Innocents and Others
- First edition
- Author: Dana Spiotta
- Language: English
- Publisher: Scribner
- Publication date: March 8, 2016
- Publication place: United States
- Media type: Print (Paperback)
- Pages: 289 pp
- ISBN: 978-1-5098-3914-8
- OCLC: 1026680855

= Innocents and Others =

2016 novel by Dana Spiotta

Innocents and Others is an American novel by Dana Spiotta, first published by Scribner in 2016. It follows the friendship of two American filmmakers, Meadow Mori and Carrie Wexler, who grow up together and remain friends as their careers rise.

==Plot==
In the 1980s, teenage Meadow Mori writes an experimental essay during which she watches City Lights twenty times in a row; she does this because her favourite filmmaker claimed everything he learned about film he learned from watching this film 20 times. After her project is done, she sends a copy to the filmmaker, who invites her to lunch. The two begin an affair, and Meadow defers university to live with him. He warns Meadow that he is ill and urges her to use his fame and the scandal of their relationship to acquire fame and fortune. However, when he dies Meadow only takes a few tokens and prefers to find her own path to success, never publishing the love letters he wrote her. The story is part of an online essay Meadow wrote, and comments reveal that the man in question is thought to be Orson Welles.

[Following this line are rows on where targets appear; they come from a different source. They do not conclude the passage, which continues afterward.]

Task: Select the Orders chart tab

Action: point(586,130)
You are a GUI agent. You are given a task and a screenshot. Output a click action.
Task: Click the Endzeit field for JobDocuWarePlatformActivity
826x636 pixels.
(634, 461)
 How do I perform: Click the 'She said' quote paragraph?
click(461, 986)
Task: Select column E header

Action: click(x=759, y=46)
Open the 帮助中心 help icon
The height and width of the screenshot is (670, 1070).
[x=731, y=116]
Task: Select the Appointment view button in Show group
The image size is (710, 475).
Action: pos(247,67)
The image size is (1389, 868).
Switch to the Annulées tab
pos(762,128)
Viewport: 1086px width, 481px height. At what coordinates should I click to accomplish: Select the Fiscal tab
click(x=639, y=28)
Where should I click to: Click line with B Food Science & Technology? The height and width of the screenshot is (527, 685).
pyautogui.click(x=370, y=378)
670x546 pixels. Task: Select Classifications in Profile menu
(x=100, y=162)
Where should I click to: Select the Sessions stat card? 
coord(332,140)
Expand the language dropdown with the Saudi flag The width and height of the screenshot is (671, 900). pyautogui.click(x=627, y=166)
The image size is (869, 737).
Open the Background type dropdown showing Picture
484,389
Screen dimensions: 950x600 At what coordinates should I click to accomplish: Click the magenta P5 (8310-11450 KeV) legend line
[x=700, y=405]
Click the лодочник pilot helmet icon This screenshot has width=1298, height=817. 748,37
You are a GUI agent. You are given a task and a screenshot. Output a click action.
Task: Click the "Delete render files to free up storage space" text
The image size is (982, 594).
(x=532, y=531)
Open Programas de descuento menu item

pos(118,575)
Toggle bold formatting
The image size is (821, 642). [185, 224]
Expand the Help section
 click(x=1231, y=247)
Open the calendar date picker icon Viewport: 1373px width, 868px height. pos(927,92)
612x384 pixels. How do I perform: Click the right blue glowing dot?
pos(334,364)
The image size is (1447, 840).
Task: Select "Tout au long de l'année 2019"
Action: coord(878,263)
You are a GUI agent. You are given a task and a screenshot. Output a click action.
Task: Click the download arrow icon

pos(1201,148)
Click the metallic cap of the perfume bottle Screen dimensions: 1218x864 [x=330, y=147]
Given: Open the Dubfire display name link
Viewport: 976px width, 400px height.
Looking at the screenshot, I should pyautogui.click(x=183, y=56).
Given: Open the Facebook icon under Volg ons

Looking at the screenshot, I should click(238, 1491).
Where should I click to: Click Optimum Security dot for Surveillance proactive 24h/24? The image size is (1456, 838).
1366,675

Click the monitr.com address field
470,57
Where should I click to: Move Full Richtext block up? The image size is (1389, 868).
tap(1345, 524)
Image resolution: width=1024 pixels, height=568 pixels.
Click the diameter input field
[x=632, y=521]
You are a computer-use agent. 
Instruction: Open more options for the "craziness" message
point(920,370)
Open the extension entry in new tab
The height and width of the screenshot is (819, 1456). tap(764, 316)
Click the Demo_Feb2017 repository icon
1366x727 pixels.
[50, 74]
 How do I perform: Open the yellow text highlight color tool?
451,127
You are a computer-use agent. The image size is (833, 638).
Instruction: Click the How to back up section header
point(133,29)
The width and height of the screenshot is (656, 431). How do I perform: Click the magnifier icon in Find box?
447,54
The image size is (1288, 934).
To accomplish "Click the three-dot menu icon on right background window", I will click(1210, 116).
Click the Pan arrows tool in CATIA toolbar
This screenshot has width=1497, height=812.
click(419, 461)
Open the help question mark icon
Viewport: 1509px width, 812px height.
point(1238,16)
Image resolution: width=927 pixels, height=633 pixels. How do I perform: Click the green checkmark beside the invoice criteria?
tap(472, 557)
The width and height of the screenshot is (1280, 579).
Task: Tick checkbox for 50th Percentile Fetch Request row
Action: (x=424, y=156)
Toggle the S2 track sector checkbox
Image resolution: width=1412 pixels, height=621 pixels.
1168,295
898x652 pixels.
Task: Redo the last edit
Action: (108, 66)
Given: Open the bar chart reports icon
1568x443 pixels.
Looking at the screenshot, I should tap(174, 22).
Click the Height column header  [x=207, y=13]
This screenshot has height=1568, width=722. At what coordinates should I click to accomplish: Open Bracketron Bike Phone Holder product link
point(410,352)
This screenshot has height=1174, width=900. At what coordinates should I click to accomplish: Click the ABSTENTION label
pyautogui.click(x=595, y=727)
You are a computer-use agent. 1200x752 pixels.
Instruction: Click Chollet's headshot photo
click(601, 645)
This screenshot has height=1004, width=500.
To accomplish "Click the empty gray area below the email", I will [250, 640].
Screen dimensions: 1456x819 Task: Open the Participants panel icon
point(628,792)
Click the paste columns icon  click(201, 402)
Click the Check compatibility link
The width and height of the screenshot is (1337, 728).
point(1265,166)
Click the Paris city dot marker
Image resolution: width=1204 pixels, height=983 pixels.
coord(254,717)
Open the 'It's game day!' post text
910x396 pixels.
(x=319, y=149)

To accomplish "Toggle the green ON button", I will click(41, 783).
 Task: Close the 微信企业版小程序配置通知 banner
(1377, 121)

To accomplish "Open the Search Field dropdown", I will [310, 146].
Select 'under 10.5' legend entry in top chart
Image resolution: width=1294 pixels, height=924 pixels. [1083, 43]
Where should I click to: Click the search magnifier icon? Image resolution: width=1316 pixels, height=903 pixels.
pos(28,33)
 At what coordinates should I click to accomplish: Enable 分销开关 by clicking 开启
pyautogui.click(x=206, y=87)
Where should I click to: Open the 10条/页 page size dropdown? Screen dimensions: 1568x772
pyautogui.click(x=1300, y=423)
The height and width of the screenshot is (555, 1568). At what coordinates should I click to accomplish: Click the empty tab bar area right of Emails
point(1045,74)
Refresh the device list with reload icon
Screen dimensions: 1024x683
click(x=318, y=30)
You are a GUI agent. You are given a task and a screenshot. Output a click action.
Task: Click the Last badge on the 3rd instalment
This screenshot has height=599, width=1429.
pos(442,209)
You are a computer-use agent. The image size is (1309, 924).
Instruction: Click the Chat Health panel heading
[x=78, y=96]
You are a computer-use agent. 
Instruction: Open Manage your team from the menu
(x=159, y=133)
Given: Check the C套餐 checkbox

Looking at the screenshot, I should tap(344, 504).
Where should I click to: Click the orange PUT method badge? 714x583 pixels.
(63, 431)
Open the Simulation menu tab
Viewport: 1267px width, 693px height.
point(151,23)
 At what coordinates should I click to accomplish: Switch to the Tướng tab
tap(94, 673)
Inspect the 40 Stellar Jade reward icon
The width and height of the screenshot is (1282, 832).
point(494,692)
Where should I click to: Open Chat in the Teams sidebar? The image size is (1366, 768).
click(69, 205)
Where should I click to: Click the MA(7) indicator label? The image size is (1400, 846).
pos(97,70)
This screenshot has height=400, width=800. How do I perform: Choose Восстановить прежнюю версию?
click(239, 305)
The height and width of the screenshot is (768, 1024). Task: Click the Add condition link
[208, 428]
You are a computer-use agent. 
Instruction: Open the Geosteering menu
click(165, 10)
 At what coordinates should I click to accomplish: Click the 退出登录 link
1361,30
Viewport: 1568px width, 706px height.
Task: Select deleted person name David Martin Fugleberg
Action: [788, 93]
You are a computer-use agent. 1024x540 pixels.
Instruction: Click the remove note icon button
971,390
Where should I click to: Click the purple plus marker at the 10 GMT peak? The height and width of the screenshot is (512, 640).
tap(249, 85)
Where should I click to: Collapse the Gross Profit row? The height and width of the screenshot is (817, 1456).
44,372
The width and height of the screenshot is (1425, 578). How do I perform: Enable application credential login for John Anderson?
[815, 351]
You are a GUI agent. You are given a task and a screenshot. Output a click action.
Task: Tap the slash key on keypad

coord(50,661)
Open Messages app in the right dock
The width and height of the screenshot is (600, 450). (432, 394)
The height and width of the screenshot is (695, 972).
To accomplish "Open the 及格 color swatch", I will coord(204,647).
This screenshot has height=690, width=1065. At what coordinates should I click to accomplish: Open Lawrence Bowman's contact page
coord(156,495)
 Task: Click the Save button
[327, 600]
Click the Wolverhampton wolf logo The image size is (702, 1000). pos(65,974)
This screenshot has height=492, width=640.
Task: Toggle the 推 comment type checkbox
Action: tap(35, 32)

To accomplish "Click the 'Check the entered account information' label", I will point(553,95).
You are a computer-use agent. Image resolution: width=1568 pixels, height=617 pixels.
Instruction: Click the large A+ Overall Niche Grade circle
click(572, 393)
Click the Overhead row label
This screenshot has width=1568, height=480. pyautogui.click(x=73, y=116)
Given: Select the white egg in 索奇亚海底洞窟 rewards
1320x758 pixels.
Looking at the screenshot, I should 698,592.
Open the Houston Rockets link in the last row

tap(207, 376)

Meadow eventually heads to Gloversville where she makes experimental films. Her first documentary feature is an interview with her younger lover, whom she records as he is increasingly drunk, based on Portrait of Jason. The film gains enough acclaim that Meadow is able to make a second film, Kent State: Recovered, about student protests over the Vietnam war. She is nominated for an Oscar for her film.

Carrie makes a well-received student short and is able to use that to get enough funding to make her first feature film, which Meadow finds conventional and uninteresting.

Searching for a new subject, Meadow learns of "Nicole", a woman who seduced powerful Hollywood men a few years earlier by cold calling them and talking to them over the phone. She manages to track down Nicole, who is actually a woman nicknamed "Jelly", who is partially sighted, somewhat overweight, and was middle aged at the time she made these calls, inspired by her then boyfriend who was involved in phone phreaking. Jelly is reluctant to be interviewed for Meadow's film until she learns that Jack Cusano, a composer with whom she fell in love, has agreed to be interviewed.

Carrie watches the film, in which Jack finally meets "Nicole" and is disgusted with her. Jelly accuses Meadow of using her pain for her own selfish purposes. Though Meadow apologizes to Jelly, she is haunted by her words.

Meadow decides to make a documentary on Sarah Mills, a woman in prison for arson who is accused of murdering her husband and child. Though Sarah says the fire was an accident, she admits that she had the opportunity to save her daughter and deliberately chose not to. Meadow destroys the footage.

Later, Meadow is also involved in a car accident. She takes stock of her life and reflects on the cruel person she has become. She abandons filmmaking and decides to dissolve most of her trust fund, living a simple, pared- down life. She eventually takes up teaching.

Jack Cusano discovers that he is dying and, tired of the people in his life who only want to talk about his impending death, reconnects with Jelly. He never tells her he is dying.

Things continue to go well with Carrie, who becomes a popular director of commercial films and always credits Meadow with her success. She suggests that Meadow's essay on her love affair with "Orson Welles" was complete fiction. On Boxing Day, after being stood up by her son, Carrie decides to reunite with Meadow, and they watch Daisies together in the theatre.

==Characters==
- Meadow Mori, an L.A.-born wealthy filmmaker who is interested in documentaries and experimental films
- Carrie Wexler, an L.A.-born woman who is haunted by her childhood plumpness. Carrie grows up middle class in an upper-class neighborhood and goes on to direct successful comedies.

==Reception==
The novel was well received. The New York Times praised it as "a combo-deal of a novel that mixes the silliness of a popcorn romp with the intellectual seriousness of a one-camera talking-head commentary." The Irish Times called it "an affectionate homage to the cinematic form itself." The Guardian enjoyed how Spiotta's writing "resists easy depiction at every turn."